Un endroit très symbolique donc, choisi par le président Macron, pour tenter de recréer des liens avec l'Etat russe, qui ont été fortement détériorées ces dernières années, à l'image de l'escalade verbale entre Paris et Moscou en octobre 2016 provoquée par la campagne militaire du régime syrien et de son allié russe contre la partie rebelle d'Alep, qui avait conduit Vladimir Poutine à renoncer à ce déplacement.

Alexander Zemlianichenko (POOL/AFP/Archives)

Avant de regagner Moscou, Vladimir Poutine se rendra aussi, mais seul, au nouveau Centre spirituel et culturel orthodoxe russe, avec sa cathédrale à bulbes dorés érigée quai Branly à Paris, qui aurait dû être inauguré lors de sa visite, annulée, d'octobre 2016.

Sur le fond, Emmanuel Macron juge nécessaire de "parler avec la Russie" de la crise syrienne afin de "changer le cadre de sortie de la crise militaire" et de "construire de manière beaucoup plus collective une solution politique inclusive".

Méfiance réciproque entre les deux administrations

Le président français estime que la mise à l'écart des Occidentaux sur le dossier syrien, au profit d'un processus de cessez-le-feu parrainé par la Russie, l'Iran et la Turquie, signait leur "défaite".

De la même manière, il compte discuter pied à pied du dossier ukrainien.

"La Russie a envahi l'Ukraine", a-t-il même lancé à l'issue du G7, alors que Moscou dément toute implication dans le conflit.

J'aurai un dialogue exigeant avec la Russie. Il est indispensable pour construire une solution inclusive à la crise syrienne. pic.twitter.com/OcFAw9qaHt

— Emmanuel Macron (@EmmanuelMacron) 27 mai 2017

La cellule diplomatique de l'Elysée a également reçu cette semaine des ONG engagées dans la défense des droits de l'Homme afin d'évoquer la situation des homosexuels en Tchétchénie et la liberté d'association en Russie.

Pour nouer une relation personnelle, chacun devra donc faire un pas vers l'autre.
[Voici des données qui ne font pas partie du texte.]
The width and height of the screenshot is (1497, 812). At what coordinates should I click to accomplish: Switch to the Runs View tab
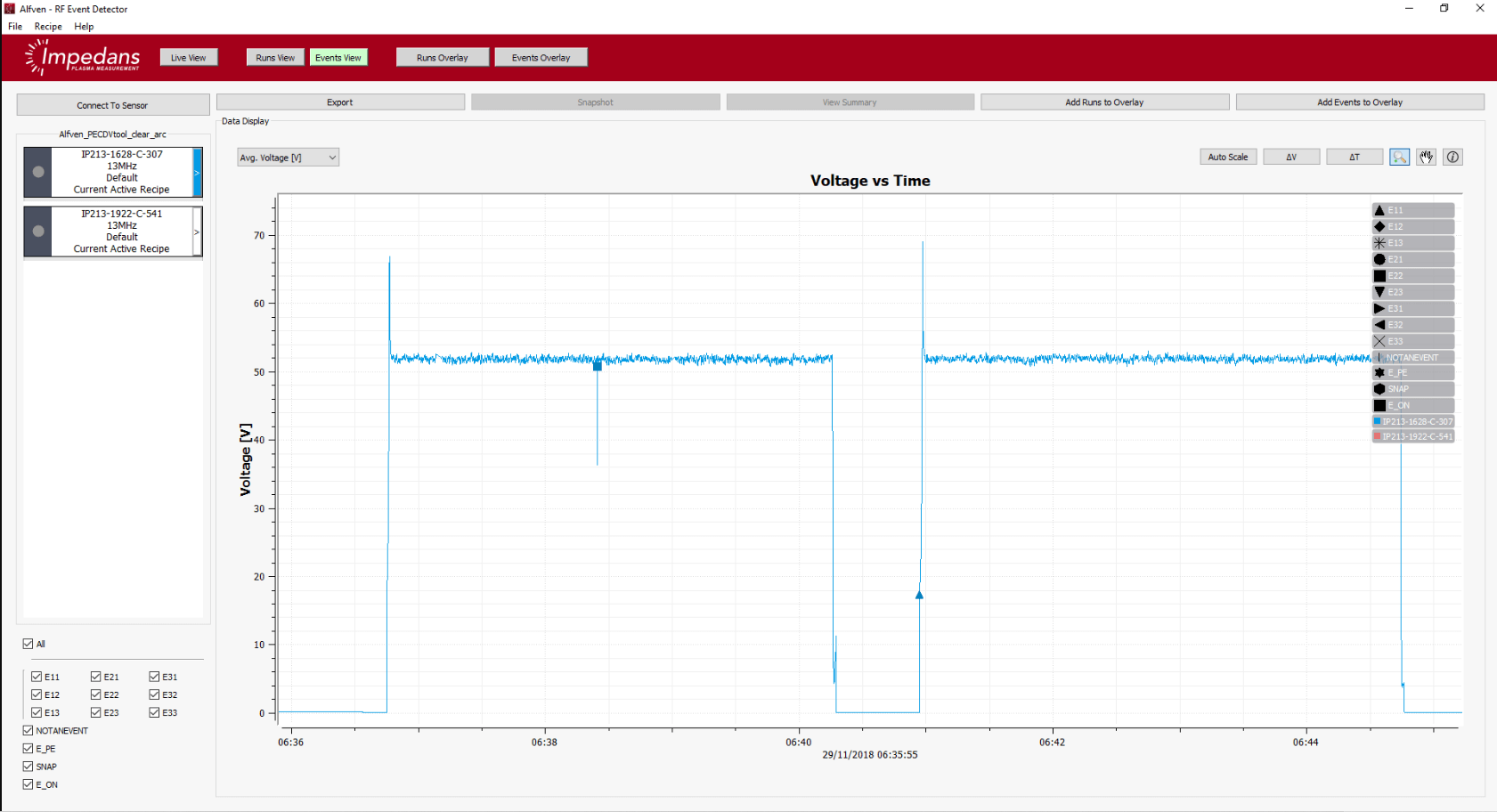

Emmanuel Macron avait affirmé, durant sa campagne, ne "pas faire partie de ceux qui sont fascinés par Vladimir Poutine", alors que son mouvement, En Marche !, était la cible de piratages informatiques attribués à des hackers russes.

De son côté, Vladimir Poutine l'avait exhorté à "surmonter la méfiance mutuelle" dans son message de félicitations à son jeune homologue français, au lendemain de son élection le 8 mai 2017.

Le président russe entend donc "corriger l'image très négative qu'il a laissée pendant la campagne présidentielle française, en recevant Marine Le Pen, notamment", soutient Thomas Gomart, directeur de l'Institut français des relations internationales (IFRI).

La France, quant à elle, a l'intention de rappeler que sa "priorité" reste "l'Allemagne et le projet européen, alors que Moscou avait parié sur le délitement de l'Europe", ajoute-t-il.

A Moscou, Fiodor Loukianov, président du Conseil pour la politique extérieure et de défense, estime pour sa part "évident que la partie russe cherche à faire sortir la situation de l'impasse".

Pour autant, tempère-t-il, "il ne faut rien attendre de cette visite: il s'agit pour les deux dirigeants de faire connaissance et de créer une ambiance positive... ou pas".

Du côté français, le porte-parole du gouvernement, Christophe Castaner, a prévenu: "Dialoguer, ce n'est pas s'aligner", faisant notamment référence aux différends sur les dossiers ukrainien et syrien.